Инголф приподнял шейный платок, под которым скрывался шрам, неряшливый и кривой.
– Я умер. Только не совсем.
– Встань.
Рубцовая ткань была плотной, пожалуй, слишком уж плотной. Деревянной. И дерево распространялось выше и ниже рубца, обхватывая шею жестким воротником. Он обрывался у позвонков, хотя и явно крепился к ним нитями сухожилий.
– Я искал убийцу. Он нашел меня. Он хотел вызвать демона. Убивал. Много убивал. И меня убил. Было неприятно. Она пришла и сказала, чтобы я пил.
Когда осмотр был окончен, Инголф вернул платок на место. И Вершинин понял: он не шрама стесняется – ошейника, спрятанного под кожей, надетого добровольно.
– Я пил. И все равно умер. А потом живой и вот… она ушла. Совсем. Я знаю. Дай пилюлю, чтобы перестало быть плохо?
– Такой нету.
– Жалко. Тогда чтобы поспать. Я очень хочу спать. Дома.
Снотворное у Вершинина имелось, и два блистера перекочевали в карман грязного пальто. Инголф накрыл карман ладонью, словно опасался, что таблетки исчезнут.
– Мне надо поспать. А еще убить…
– Не человека?
Он мотнул головой, и только теперь Вершинин заметил, что волосы у Инголфа грязные, слипшиеся, с паутиной и колючками репейника.

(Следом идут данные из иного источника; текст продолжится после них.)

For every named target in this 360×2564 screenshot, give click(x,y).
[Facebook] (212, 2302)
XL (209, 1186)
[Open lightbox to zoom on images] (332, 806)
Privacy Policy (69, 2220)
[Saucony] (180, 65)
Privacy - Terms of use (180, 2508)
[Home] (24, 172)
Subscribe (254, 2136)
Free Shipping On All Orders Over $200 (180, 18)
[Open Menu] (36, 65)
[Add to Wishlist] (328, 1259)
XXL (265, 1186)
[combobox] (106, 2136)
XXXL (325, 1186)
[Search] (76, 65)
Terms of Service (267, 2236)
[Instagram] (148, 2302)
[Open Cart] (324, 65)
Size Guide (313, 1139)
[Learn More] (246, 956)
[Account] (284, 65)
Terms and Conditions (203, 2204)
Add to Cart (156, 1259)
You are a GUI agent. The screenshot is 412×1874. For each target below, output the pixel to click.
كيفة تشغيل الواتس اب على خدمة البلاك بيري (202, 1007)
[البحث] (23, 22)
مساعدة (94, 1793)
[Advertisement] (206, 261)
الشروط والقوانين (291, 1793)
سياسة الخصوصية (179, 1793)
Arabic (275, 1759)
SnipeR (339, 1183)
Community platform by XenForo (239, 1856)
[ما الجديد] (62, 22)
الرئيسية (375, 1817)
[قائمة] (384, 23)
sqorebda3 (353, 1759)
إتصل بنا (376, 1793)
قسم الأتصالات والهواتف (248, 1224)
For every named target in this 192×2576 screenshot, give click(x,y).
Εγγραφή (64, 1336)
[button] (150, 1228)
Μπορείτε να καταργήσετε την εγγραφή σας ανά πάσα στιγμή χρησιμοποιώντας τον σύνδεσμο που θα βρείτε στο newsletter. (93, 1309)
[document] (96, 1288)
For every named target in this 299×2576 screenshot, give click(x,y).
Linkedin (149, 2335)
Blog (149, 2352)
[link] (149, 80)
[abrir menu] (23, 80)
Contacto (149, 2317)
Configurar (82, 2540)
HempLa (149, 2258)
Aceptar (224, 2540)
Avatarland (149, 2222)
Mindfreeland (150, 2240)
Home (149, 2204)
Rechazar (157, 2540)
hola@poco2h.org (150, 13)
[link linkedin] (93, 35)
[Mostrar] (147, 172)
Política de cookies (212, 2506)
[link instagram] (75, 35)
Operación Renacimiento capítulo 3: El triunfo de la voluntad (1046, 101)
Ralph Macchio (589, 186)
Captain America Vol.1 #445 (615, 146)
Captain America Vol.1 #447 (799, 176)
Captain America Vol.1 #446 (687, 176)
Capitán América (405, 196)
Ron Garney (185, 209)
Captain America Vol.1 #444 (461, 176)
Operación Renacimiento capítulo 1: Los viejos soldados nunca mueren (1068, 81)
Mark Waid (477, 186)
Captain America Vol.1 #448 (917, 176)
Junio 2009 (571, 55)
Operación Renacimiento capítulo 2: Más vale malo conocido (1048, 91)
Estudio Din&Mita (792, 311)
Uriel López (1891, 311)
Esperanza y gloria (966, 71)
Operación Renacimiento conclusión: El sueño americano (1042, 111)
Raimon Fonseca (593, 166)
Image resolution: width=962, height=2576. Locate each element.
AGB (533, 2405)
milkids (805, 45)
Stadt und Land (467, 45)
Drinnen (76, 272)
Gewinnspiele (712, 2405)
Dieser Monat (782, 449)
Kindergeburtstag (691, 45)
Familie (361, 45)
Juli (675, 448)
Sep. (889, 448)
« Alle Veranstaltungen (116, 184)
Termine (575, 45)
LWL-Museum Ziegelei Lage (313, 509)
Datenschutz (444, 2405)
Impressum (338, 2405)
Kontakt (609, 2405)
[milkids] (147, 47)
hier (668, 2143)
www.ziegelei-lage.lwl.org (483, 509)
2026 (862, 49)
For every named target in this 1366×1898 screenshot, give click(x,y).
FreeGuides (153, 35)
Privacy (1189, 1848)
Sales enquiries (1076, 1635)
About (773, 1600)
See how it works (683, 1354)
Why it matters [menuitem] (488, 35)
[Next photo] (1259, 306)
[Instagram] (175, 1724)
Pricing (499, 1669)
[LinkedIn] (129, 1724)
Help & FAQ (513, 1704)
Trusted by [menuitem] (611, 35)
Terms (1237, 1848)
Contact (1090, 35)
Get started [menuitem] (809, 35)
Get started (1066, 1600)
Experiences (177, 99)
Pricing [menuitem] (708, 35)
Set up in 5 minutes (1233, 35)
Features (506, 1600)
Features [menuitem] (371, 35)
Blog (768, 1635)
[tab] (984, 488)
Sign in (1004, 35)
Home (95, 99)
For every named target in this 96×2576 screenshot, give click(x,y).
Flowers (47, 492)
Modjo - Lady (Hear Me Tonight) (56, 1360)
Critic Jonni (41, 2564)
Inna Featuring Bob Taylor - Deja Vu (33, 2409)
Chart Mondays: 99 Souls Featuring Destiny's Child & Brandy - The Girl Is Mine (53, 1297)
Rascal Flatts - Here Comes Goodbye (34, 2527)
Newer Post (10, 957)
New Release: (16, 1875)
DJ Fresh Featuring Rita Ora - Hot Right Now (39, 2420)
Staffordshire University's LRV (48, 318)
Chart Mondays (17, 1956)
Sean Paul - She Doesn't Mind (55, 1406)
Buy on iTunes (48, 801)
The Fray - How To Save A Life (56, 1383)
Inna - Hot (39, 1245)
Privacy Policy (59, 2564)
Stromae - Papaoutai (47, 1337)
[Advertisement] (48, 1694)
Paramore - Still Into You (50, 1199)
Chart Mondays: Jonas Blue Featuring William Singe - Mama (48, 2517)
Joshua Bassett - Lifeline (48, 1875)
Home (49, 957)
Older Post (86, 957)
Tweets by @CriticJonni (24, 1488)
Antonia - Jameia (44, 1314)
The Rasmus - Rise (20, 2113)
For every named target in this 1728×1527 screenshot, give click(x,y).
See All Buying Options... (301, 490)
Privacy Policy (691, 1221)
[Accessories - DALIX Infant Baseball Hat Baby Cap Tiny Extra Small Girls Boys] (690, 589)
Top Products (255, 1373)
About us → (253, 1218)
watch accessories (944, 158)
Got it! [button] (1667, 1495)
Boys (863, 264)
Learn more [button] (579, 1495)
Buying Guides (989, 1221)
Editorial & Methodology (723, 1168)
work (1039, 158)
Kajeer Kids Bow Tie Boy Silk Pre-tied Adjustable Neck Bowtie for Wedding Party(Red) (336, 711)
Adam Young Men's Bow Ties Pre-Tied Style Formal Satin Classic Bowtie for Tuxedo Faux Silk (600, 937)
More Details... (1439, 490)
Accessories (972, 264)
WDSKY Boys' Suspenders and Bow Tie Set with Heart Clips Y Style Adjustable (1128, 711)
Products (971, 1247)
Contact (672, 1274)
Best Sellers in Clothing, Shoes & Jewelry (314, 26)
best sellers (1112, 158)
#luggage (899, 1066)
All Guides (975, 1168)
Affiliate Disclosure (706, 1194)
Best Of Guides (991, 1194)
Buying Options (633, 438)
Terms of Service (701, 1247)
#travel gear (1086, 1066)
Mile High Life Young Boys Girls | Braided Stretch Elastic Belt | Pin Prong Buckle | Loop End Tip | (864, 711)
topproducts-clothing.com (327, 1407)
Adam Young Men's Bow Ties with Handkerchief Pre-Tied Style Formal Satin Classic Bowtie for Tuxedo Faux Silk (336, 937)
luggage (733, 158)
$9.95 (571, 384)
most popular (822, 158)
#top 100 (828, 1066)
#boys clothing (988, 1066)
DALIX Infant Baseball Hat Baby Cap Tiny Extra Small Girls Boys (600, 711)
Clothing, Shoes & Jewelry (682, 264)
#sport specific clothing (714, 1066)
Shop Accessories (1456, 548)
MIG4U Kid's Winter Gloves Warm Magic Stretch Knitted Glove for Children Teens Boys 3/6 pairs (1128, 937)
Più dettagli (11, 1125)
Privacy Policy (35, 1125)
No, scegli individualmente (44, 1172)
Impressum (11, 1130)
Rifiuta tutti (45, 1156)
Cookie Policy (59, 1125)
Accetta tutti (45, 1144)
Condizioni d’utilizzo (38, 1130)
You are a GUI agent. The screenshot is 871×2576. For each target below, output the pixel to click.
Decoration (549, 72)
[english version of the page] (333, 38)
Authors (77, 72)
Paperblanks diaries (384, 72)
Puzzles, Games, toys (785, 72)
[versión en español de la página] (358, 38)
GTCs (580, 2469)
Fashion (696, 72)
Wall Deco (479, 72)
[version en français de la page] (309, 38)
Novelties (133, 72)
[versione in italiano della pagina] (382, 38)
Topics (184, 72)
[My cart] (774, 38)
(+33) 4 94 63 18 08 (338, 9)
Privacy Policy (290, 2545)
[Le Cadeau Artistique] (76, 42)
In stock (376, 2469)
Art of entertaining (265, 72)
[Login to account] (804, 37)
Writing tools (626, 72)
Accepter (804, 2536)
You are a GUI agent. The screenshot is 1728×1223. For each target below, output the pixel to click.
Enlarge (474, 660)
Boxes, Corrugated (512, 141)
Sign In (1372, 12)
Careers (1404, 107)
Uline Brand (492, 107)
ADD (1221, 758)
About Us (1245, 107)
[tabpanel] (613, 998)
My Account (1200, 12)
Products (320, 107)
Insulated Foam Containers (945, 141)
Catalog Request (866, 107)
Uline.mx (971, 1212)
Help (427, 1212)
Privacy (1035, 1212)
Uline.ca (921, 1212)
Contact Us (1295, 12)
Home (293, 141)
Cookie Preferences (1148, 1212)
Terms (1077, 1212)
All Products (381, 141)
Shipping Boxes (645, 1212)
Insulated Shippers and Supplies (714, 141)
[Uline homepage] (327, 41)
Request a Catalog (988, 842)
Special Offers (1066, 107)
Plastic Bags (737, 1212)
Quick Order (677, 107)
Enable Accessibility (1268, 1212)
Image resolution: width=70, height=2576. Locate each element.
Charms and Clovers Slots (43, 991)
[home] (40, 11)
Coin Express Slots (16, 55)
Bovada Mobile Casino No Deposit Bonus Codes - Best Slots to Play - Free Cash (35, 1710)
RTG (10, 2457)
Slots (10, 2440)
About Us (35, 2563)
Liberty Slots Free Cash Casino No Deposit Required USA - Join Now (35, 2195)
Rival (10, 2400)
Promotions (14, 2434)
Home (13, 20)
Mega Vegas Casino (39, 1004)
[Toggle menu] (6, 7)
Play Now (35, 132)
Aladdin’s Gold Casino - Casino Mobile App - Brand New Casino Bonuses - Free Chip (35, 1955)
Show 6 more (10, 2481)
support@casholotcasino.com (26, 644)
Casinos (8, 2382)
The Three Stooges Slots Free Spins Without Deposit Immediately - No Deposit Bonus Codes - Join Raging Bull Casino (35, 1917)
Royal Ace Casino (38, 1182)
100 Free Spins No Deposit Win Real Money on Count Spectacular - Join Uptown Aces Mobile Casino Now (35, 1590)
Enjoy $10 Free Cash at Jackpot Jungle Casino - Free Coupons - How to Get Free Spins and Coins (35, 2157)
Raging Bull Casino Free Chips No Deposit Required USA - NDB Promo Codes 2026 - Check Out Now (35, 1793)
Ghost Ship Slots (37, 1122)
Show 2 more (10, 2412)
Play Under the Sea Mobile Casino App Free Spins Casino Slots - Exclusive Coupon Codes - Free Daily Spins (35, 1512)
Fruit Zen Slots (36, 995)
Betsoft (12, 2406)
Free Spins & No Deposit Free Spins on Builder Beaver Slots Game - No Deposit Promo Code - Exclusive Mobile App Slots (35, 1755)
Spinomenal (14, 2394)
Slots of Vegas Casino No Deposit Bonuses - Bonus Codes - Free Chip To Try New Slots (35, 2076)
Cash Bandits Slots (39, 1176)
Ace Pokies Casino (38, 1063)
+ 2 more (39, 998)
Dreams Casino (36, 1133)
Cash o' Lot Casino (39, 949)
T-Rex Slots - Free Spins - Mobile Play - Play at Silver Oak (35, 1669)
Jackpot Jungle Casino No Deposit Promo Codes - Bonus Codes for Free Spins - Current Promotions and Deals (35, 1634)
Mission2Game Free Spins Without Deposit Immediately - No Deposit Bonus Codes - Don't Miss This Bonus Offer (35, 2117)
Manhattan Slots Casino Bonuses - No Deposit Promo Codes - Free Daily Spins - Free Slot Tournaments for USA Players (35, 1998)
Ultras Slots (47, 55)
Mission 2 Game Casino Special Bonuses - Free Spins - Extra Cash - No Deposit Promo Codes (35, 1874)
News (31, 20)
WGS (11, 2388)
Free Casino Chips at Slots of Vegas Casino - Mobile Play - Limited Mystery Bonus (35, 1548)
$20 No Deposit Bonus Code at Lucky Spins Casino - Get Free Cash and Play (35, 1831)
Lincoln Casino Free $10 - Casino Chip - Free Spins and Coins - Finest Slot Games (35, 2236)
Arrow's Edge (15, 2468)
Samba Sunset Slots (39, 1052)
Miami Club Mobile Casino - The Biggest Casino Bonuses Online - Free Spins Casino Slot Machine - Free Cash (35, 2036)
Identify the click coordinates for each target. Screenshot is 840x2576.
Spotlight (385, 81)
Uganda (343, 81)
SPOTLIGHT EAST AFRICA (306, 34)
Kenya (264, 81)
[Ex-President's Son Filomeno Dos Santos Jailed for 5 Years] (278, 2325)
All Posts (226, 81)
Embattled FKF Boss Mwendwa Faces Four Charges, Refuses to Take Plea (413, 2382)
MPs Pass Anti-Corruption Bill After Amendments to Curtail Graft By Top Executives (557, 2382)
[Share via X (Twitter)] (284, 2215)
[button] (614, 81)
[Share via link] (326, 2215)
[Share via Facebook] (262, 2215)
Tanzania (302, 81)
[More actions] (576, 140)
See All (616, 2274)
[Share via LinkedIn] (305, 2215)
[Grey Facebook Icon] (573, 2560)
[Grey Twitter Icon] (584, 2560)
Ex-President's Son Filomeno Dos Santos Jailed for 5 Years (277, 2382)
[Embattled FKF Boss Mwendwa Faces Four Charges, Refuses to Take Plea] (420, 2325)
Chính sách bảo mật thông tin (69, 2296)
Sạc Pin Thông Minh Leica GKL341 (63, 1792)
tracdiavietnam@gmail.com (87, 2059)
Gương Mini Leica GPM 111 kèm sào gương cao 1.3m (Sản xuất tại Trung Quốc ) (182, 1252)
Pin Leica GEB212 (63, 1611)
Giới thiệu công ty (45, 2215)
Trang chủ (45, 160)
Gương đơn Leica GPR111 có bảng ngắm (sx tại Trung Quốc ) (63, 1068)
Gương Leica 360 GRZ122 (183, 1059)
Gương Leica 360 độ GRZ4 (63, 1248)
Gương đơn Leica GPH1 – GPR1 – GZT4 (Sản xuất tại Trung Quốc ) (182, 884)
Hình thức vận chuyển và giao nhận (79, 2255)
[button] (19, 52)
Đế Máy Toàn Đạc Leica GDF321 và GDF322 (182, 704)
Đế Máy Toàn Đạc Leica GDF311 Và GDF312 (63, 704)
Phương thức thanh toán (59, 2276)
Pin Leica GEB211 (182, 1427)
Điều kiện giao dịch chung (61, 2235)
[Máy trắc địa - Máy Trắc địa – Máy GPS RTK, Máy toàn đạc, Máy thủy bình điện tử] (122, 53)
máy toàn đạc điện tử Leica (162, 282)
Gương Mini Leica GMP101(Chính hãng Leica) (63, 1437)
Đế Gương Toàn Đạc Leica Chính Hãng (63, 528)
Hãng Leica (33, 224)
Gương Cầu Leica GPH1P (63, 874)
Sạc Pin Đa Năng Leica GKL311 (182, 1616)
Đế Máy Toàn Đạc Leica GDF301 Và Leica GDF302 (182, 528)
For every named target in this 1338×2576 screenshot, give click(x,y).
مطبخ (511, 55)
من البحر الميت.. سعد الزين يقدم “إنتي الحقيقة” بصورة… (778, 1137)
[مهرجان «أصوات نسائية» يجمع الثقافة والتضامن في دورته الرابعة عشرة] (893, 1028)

И блох, наверное, хватает.
– Погоди, – Борис Никодимыч хотел сказать что-то чрезвычайно важное, кажется, помощь предложить, но вместо этого спросил: – А дальше что?
– Не знаю.
Инголф ушел. В опустевшем кабинете было маятно. Вершинин ходил. Садился. Вставал. Ложился и снова вставал. Он достал старый, иззубренный скальпель и минуты две любовался им, а потом выбросил вдруг в мусорное ведро, но лишь затем, чтобы достать.
Когда стало совсем невмоготу, Борис Натанович сбежал на сестринский пост. Там пили чай с крыжовниковым вареньем и сахарными кренделями. Щебетали сестры. Бормотал телевизор.
–…семь человек погибли во время стрельбы, устроенной в супермаркете "Таллерман"…
Вершинину налили чаю и булку выделили.
–…как сообщили в Департаменте по связям с общественностью… в четверть второго пополудни молодой хорошо одетый человек вошел в торговый зал, извлек пистолет марки ТТ и принялся расстреливать посетителей супермаркета…
– Ужас какой! – сказала медсестра, вытаскивая ложку из банки. Варенье тянулось прозрачной желто-зеленой нитью.